The dicamba-resistant waterhemp was found in a Champaign County, Ill., farmer’s field. This same population of waterhemp is resistant to six herbicide groups, says Pat Tranel, professor in the Department of Crop Sciences at the university and co-author of the study just released.

“We were reluctant to use the ‘R’ word with regard to dicamba, because Dr. (Aaron) Hager had originally been called into this field because of poor control with HPPD inhibitors, group 27 herbicides,” Tranel says.

But as early as 2014, researchers found dicamba provided only 80% efficacy on waterhemp in the field. Control declined to 65% just a few years later.

Tranel says what makes the confirmation of dicamba resistance even more disturbing to researchers is that dicamba was never sprayed on this particular population of waterhemp.

It’s why researchers believe that the waterhemp has a type of metabolic resistance. This population of waterhemp is “activating detoxification genes before the herbicides can do harm,” Tranel says in a university press release.

That is very different from the more widely known and understood problem of target-site cross resistance, the type of weed resistance farmers most commonly encounter.

With target-site cross resistance, a weed species deflects control efforts by one specific active ingredient and then, over time, is then resistant to herbicides in the same family of products—those with the same site of action or mode of action. (Mode of action is how an herbicide controls a weed. Site of action is where the herbicide controls the weed.)
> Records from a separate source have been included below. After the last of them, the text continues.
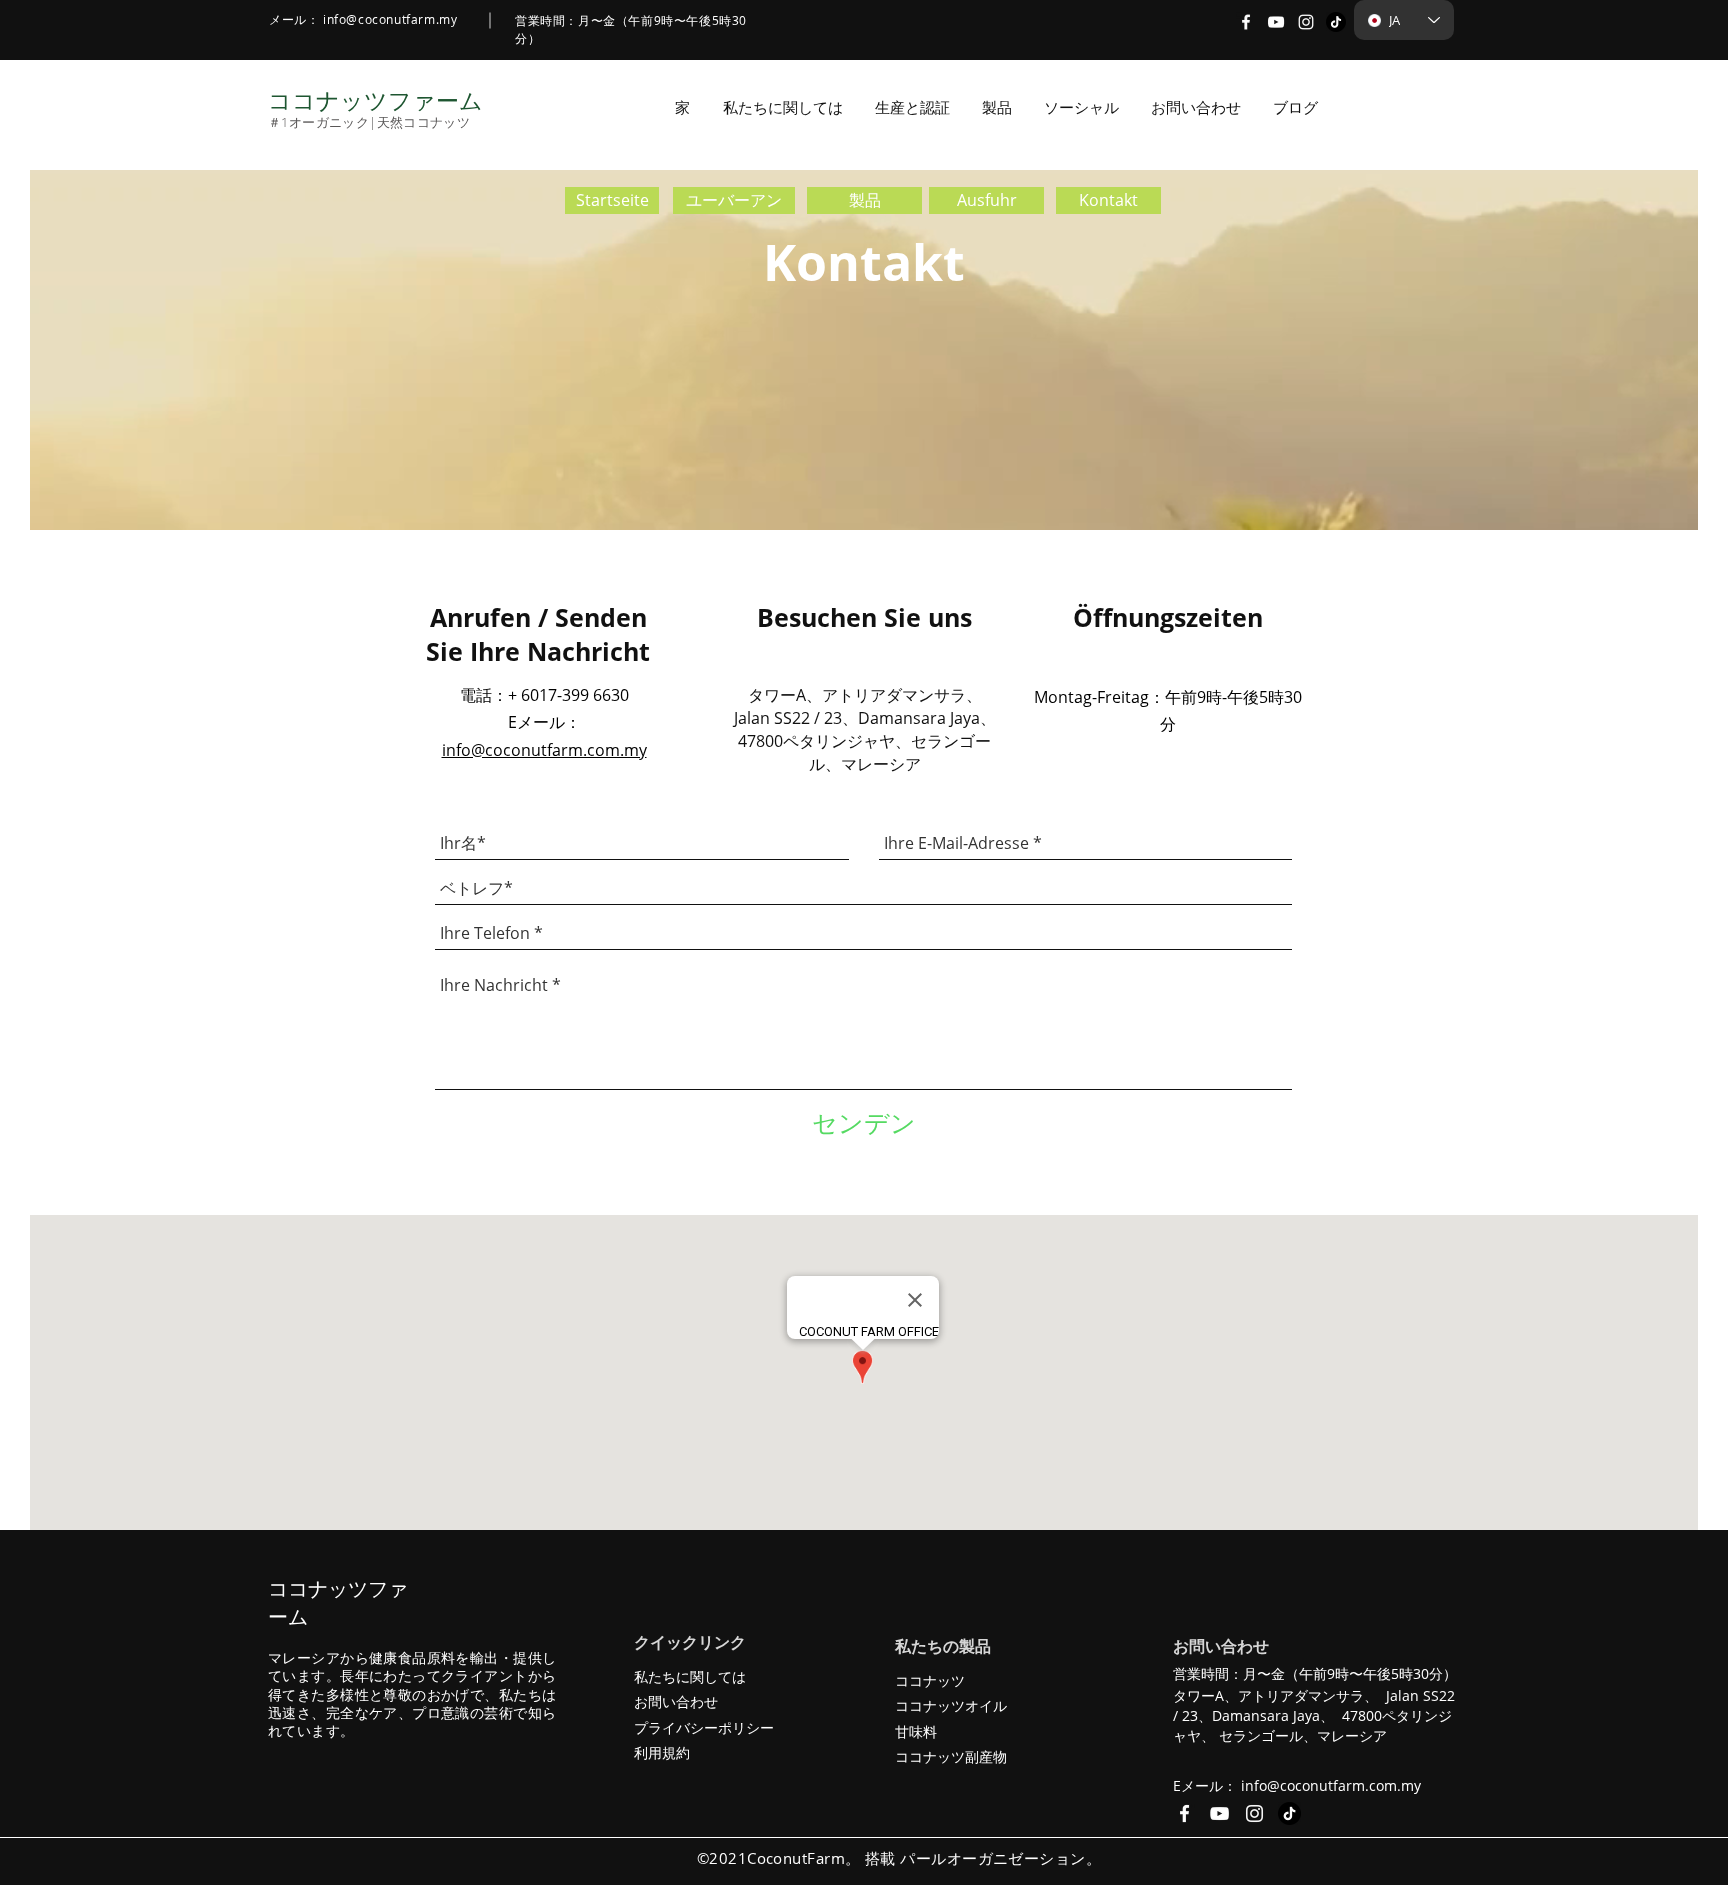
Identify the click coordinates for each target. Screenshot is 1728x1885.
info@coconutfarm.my (390, 19)
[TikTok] (1336, 22)
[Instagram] (1306, 22)
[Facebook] (1246, 22)
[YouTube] (1276, 22)
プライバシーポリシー (704, 1727)
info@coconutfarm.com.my (544, 750)
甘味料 (916, 1731)
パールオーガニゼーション (992, 1858)
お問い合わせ (676, 1701)
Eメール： (544, 722)
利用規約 (662, 1752)
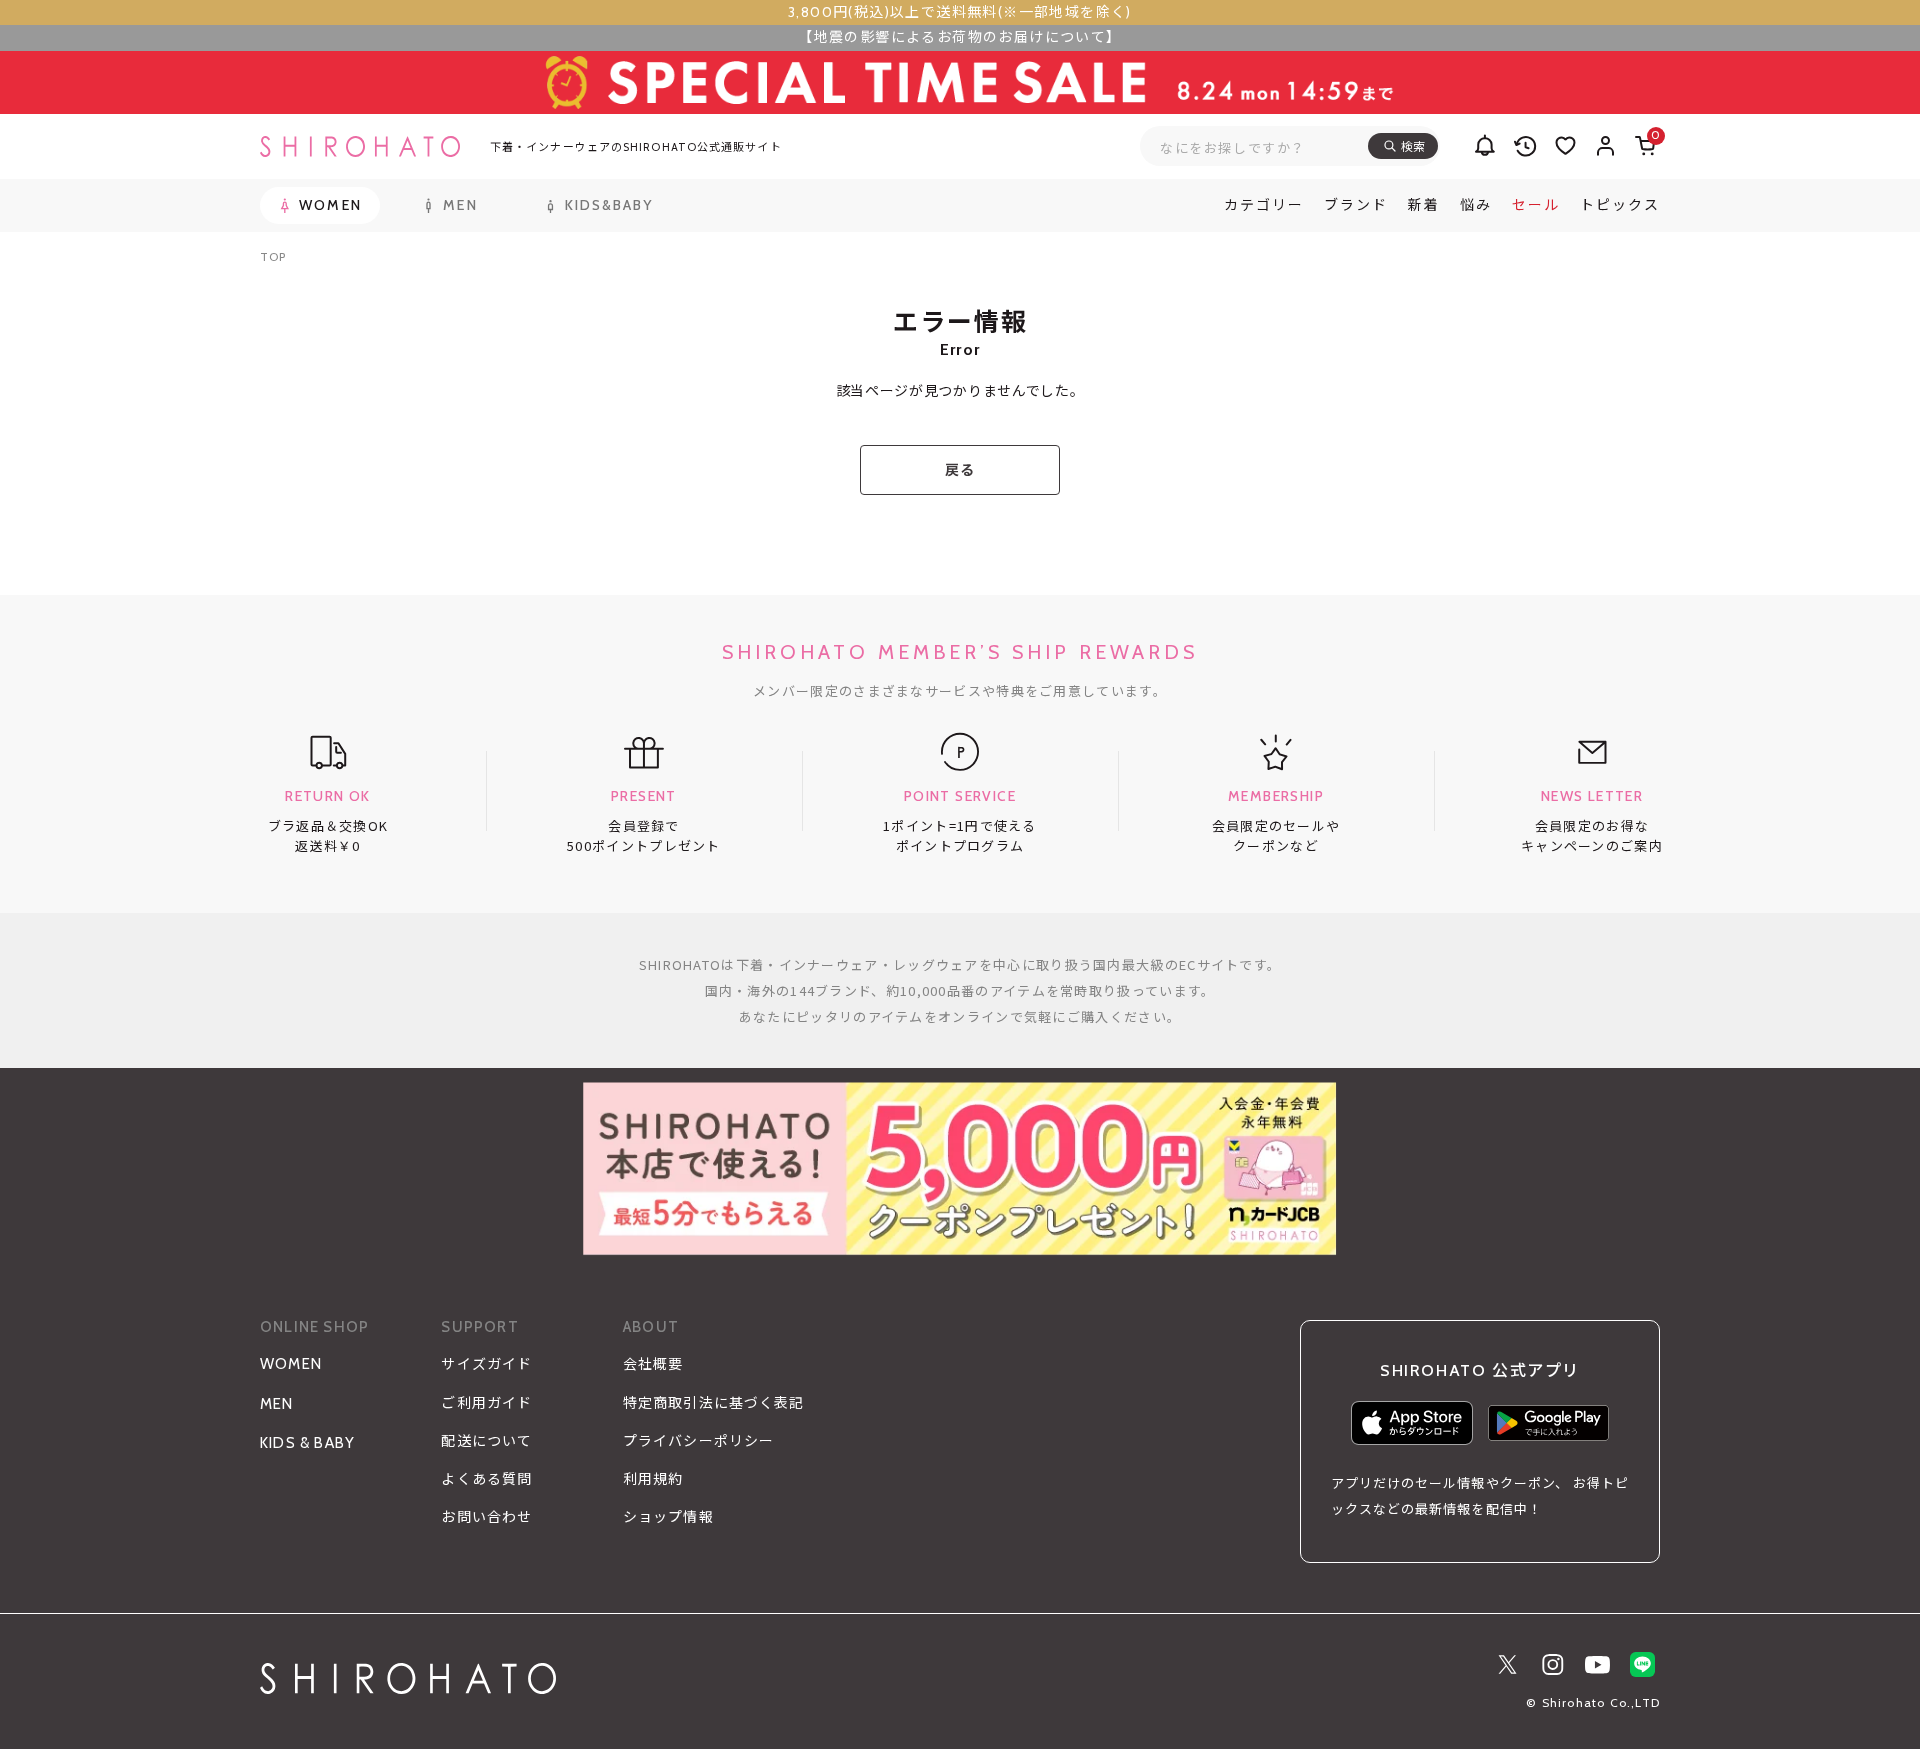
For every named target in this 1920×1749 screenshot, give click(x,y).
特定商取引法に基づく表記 (713, 1403)
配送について (486, 1441)
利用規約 (653, 1479)
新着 (1424, 205)
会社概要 (653, 1364)
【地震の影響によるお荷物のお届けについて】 (959, 37)
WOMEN (291, 1364)
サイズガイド (486, 1364)
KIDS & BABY (307, 1443)
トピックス (1620, 205)
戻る (959, 470)
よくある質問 (486, 1479)
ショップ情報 (668, 1517)
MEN (277, 1404)
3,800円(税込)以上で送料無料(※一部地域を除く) (960, 12)
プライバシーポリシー (698, 1441)
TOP (273, 256)
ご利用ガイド (486, 1403)
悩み (1476, 205)
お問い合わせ (486, 1517)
"As we get these more complex populations that have experienced selection from multiple chemistries, they are becoming resistant to broader and broader suites of herbicides, whether they've seen those herbicides in the past or not. That's a scary thought," Tranel says, in the release. “It could mean new chemistries could be rendered ineffective before they even reach the shelves.”

That potential drives home the need, Tranel says, for farmers to be more diligent in developing their weed-control strategies for 2022 and beyond.

“We're saying use multiple, effective herbicides with different sites of action and overlap your residuals,” he says.

Specifically, when farmers make a post herbicide application,Tranel says to add a soil residual product at the same time to get any weeds that might germinate two to four weeks after the post application. That will provide longer lasting weed control and reduce the number of weeds that can escape and go to seed and contribute to herbicide resistance problems.

In addition, Tranel says to do multi-year, weed-control planning for your herbicide program and have a plan B and plan C in your hip pocket.

"Look, we're going to continue to use herbicides on the vast majority of acres in this state. We're not going to stop," Hager says, in the university release. "But it behooves people to really have some deep conversations with whoever's giving you recommendations, whether it's your input supplier, your agronomist, or whoever. It's time to go back to what we used to do and try to map out three or four year weed-control programs and not just do this on a yearly basis."

And, Hager adds, "We're going to have to do something in addition to herbicides to try to get to the end of the growing season without any seed production. Anything short of that and evolution continues."

The article, "Characterization and inheritance of dicamba resistance in a multiple-resistant waterhemp (Amaranthus tuberculatus) population from Illinois," is published in Weed Science [DOI: 10.1017/wsc.2021.76]. Authors include Lucas Bobadilla, Darci Giacominni, Aaron Hager, and Pat Tranel. The work was funded by Bayer Crop Science.